### LISTED RECORDS
* * *
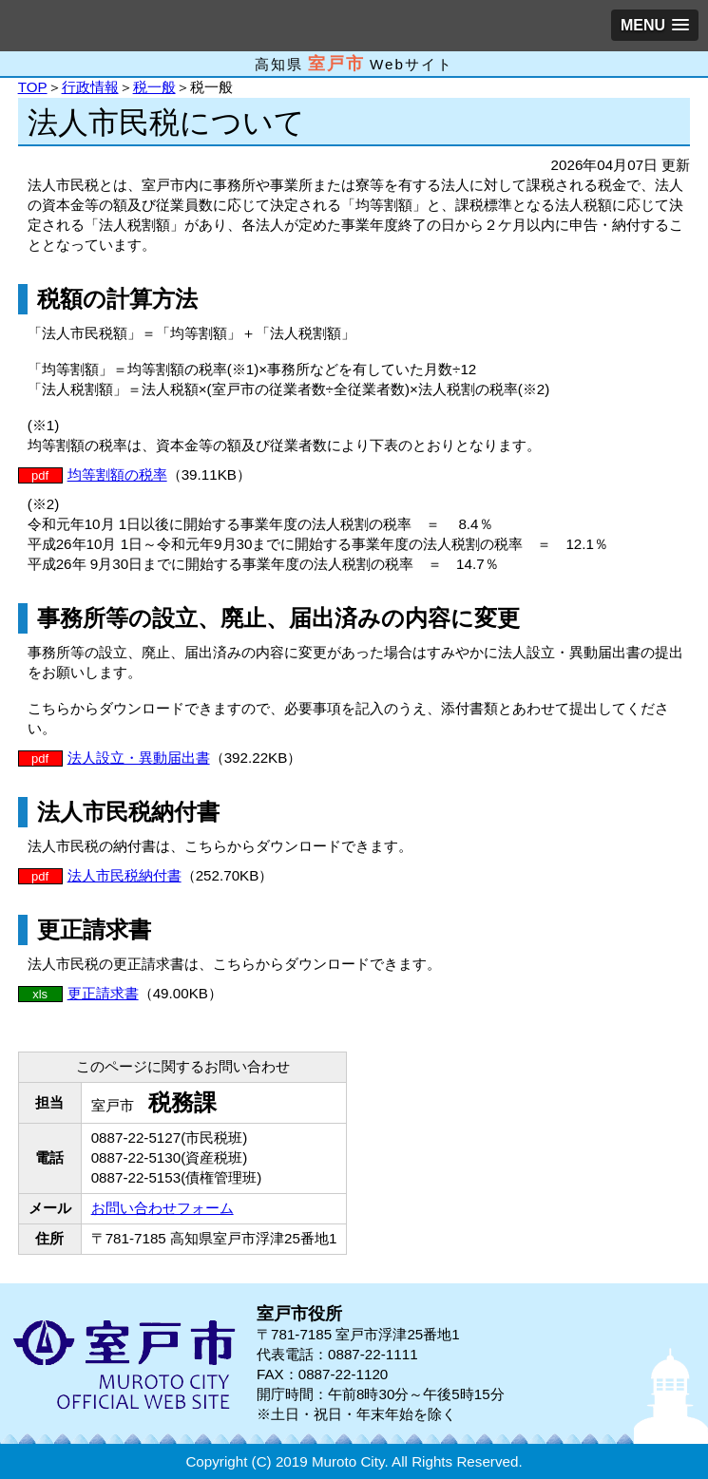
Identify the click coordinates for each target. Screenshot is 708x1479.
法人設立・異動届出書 (138, 757)
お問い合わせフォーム (162, 1208)
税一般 (154, 87)
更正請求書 (103, 993)
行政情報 (90, 87)
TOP (33, 87)
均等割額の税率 (117, 474)
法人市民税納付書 (124, 875)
* * *
### GIVEN TASK
Rewrite all the entries above with "click" changed to "tap" and nothing else altered. Leave out the pictures.

### SOLUTION FOR THIS EXERCISE
Identify the tap coordinates for each target. Screenshot is 708x1479.
法人設立・異動届出書 (138, 757)
お問い合わせフォーム (162, 1208)
税一般 (154, 87)
更正請求書 (103, 993)
行政情報 (90, 87)
TOP (33, 87)
均等割額の税率 (117, 474)
法人市民税納付書 (124, 875)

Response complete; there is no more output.